POMED Notes: “Jordan in the Regional Context: A Conversation with His Excellency Nasser Judeh”
On Tuesday the Carnegie Endowment for International Peace hosted an event entitled, “Jordan in the Regional Context.” The event was introduced by Jessica T. Mathews, President of the Carnegie Endowment for International Peace, featuring His Excellency Nasser Judeh, Foreign Minister of the Hashemite Kingdom of Jordan, and moderated by Katherine Wilkens, Middle East Program Deputy Director at the Carnegie Endowment for International Peace.
For full event notes, continue reading below or click here for the PDF version.Mathews opened the morning’s discussion by noting “we have seen only the very beginning of a profound and very long term transformation that is underway,” adding, “it will be the work of a generation to build a new order in the Middle East.” In terms of that process for Jordan, it finds itself at the “heart of a cauldron,” where it is surrounded by profound transformation in every direction.
Judeh, then began by noting, “Never has such a dialogue [as this] been more valuable than it is today,” and that it is up to leaders to react to the need for change, in order to insure that future generations benefit from this “gateway to dignity.” Judeh argued that there were two complementary phenomena that set change in the region in motion. The first of these was the expansion in the field of higher education in the Arab world, raising “hopes, and expectations, and requests for better and equal opportunities.” The second was the global revolution in information and communication technology. Judeh reasoned that the combination of the effects of higher education, joblessness, and the inability to engage in participatory politics, to which many were exposed through social media, fueled the grievances underpinning the Arab Awakening. He also noted that the state of society had been regressing for some time and that with this regression came an end to opportunity, dignity and hope for better lives. Thus, change was on its way to the region long before the Arab Spring, the question was only what form it would take.
Judeh continued, remarking that several factors make the Jordanian situation unique. Firstly, Jordan was an early investor in education, which resulted in an earlier education boom than in its Arab neighbors, and created opportunities both inside and outside of Jordan. Additionally, Jordan has always been a country open to a variety of ideas and ideologies, he contended, and Jordanians have been exposed to global values and opinions. This openness made the technology boom a tool rather than a threat. Most importantly, there was no contraction in the power-base, and therefore the system remains functional, credible, and in close touch with the people of Jordan. Moreover, Judeh argued, the King [of Jordan] has taken advantage of the new momentum for reform, and met that challenge through parliamentary and constitutional reform. Amendments have been made in several areas: guaranteeing and enhancing freedoms, rights and liberties; establishing a constitutional court entrusted with safeguarding the constitution; establishing an independent elections commission; and restoring the balance between the executive and legislative authority.
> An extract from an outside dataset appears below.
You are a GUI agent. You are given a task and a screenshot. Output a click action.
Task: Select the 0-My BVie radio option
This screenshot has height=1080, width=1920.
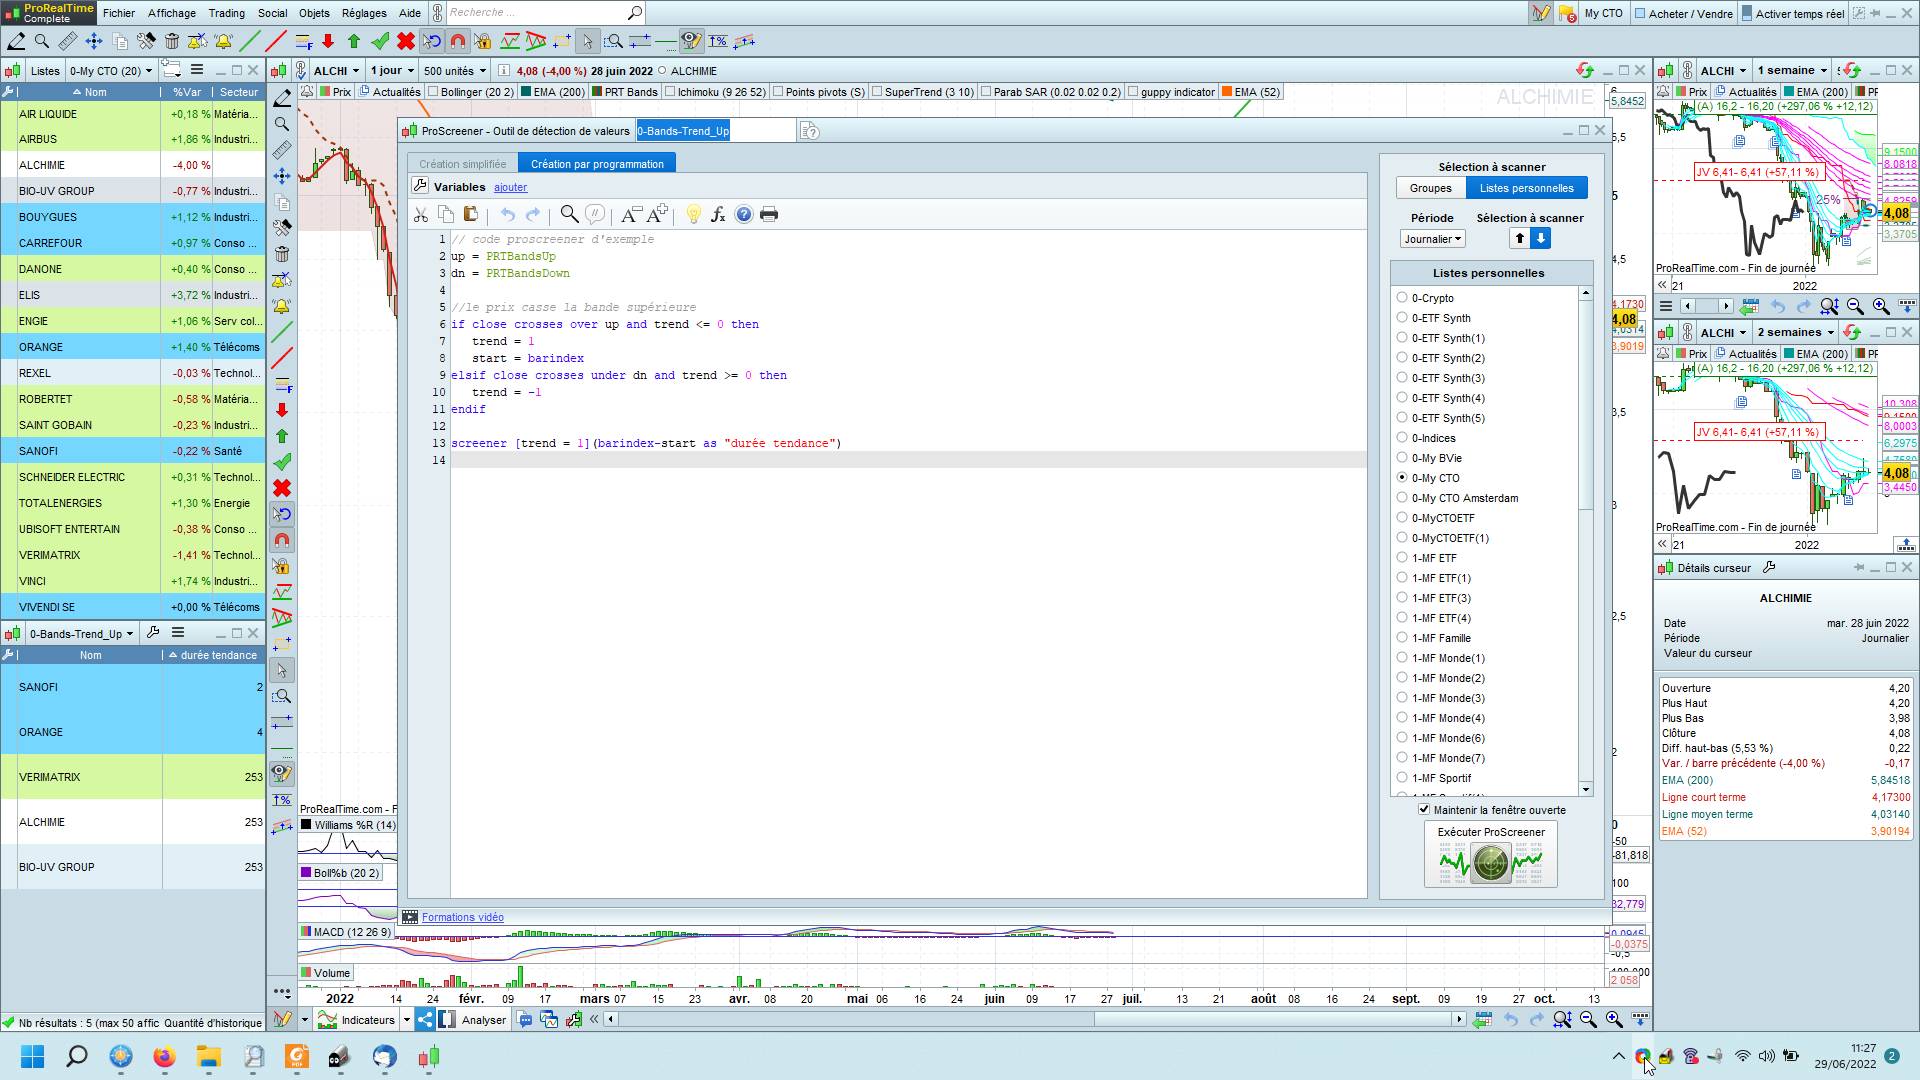(x=1402, y=457)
Judeh also noted the perspective of Jordan concerning regional dynamics. The Arab Awakening should not make us lose focus on the core challenges in the region, he argued. In the first place, “the Palestinian problem is not removed or detached from the current upheavals in the Arab world.” Those at the heart of these movements “will and are already demanding the same for the Palestinian people.” In addition, the Palestinian issue, he contended, is as much of a national interest for Jordan as it is for Palestinians, and therefore has made efforts to revive the peace process this year. Judeh also touched on the Syrian crisis, noting that for the moment, “there is only one game in town,” the Kofi Annan plan. Jordan is hoping for traction in the plan, but there is a need to engage with all parties, including Russia and China. He closed by observing that Jordan is suffering from a strained economy, made more difficult by its energy situation. The challenge moving forward will be how to tackle the country’s energy requirements, and for this reason Jordan is pursuing a nuclear program for peaceful purposes.